--- RAW DATA ---
BEGIN

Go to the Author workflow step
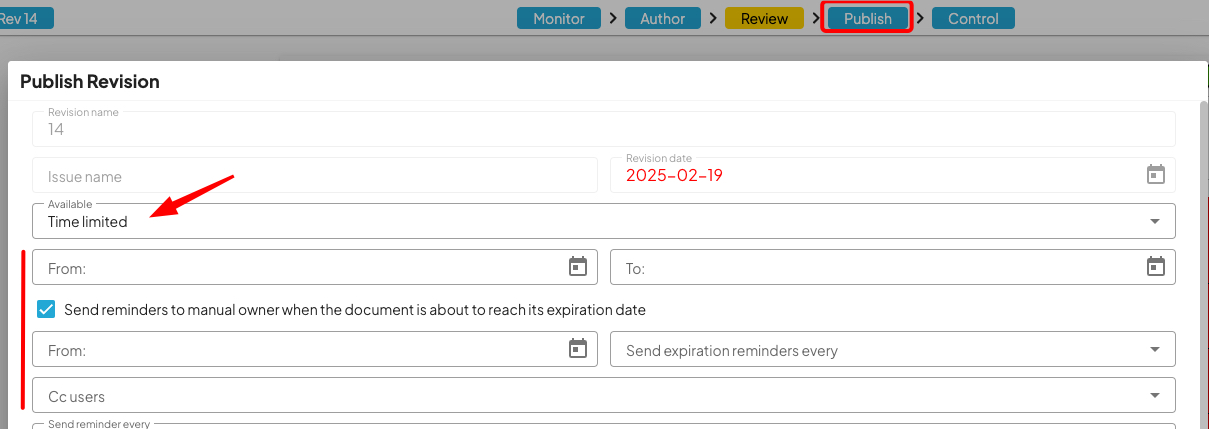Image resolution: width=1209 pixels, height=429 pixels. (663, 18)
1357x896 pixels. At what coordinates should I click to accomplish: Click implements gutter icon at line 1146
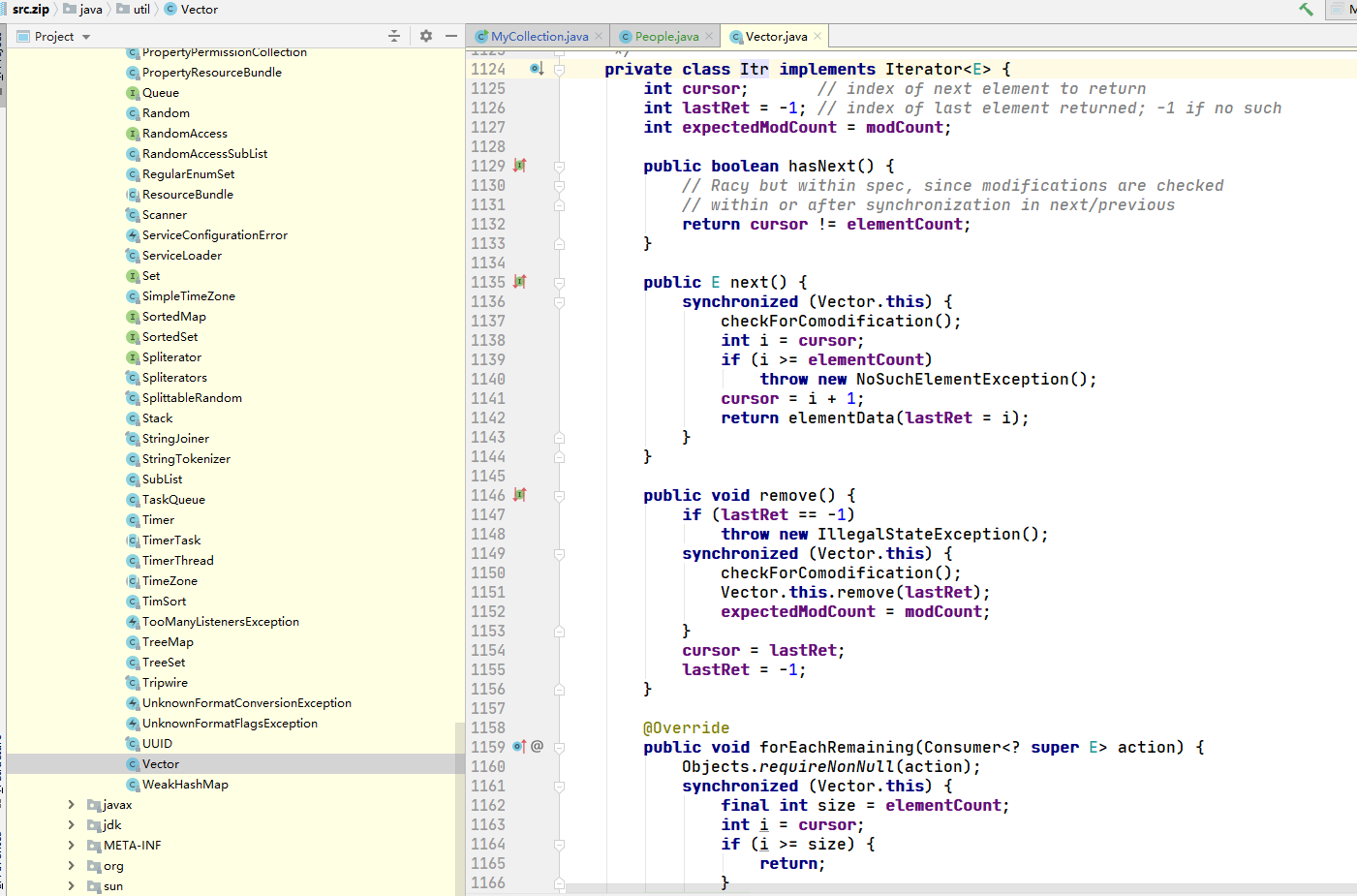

END
BEGIN

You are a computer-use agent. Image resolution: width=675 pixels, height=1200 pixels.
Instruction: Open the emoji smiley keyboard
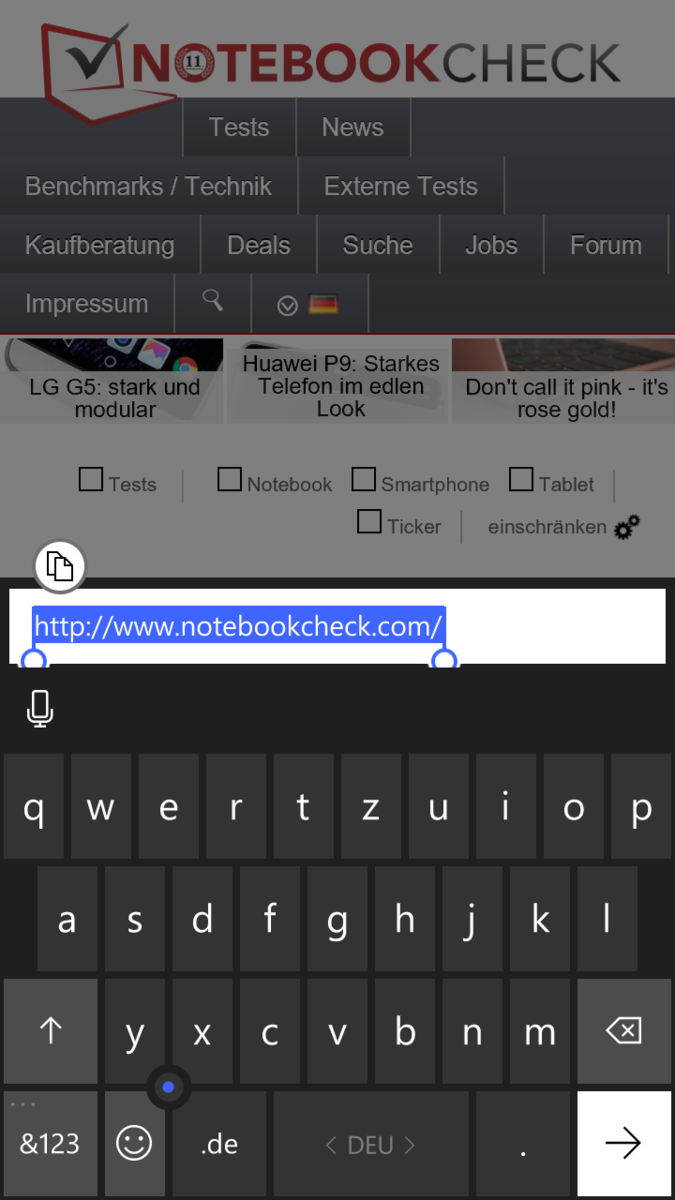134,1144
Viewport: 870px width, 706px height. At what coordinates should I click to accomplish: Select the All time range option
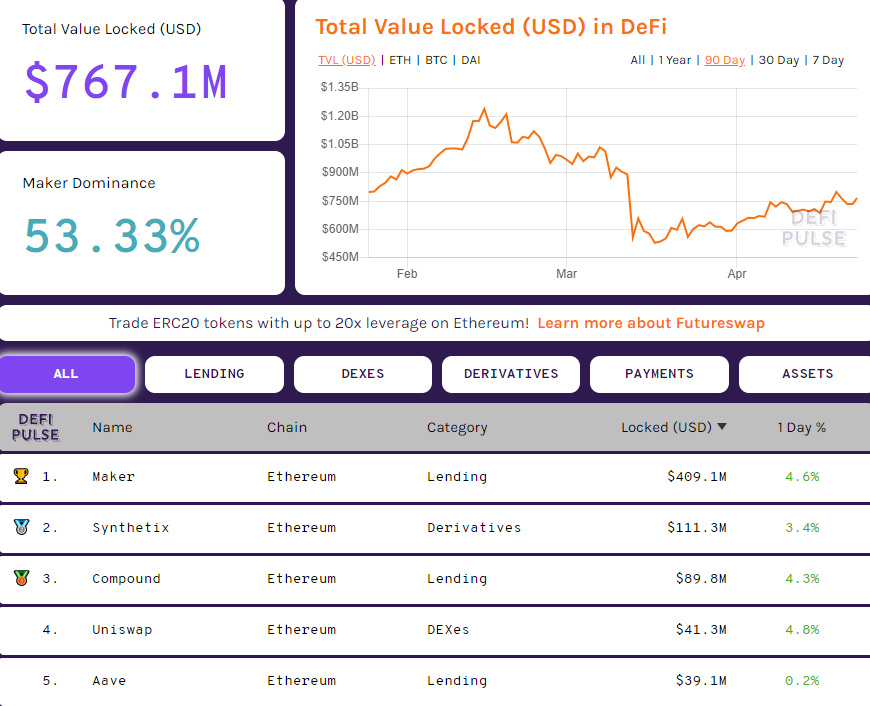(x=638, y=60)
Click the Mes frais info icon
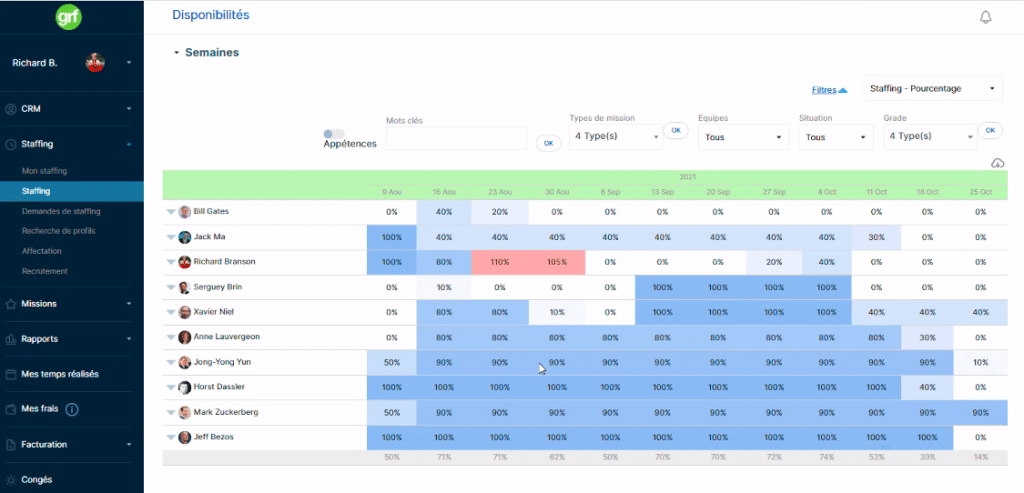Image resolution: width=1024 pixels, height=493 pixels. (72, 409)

END
BEGIN

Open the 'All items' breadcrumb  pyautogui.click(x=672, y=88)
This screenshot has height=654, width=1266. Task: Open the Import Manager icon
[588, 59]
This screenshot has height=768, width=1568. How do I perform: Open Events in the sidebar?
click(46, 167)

END

--- ACTIVITY ---
Write out again exactly the lines above from the one with "Go to the Author workflow step" through the one with "1357x896 pixels. At", adding no other lines and no pictures.

--- YOUR SOLUTION ---
Go to the Author workflow step
Image resolution: width=1209 pixels, height=429 pixels. (663, 18)
1357x896 pixels. At what coordinates should I click to accomplish: Click implements gutter icon at line 1146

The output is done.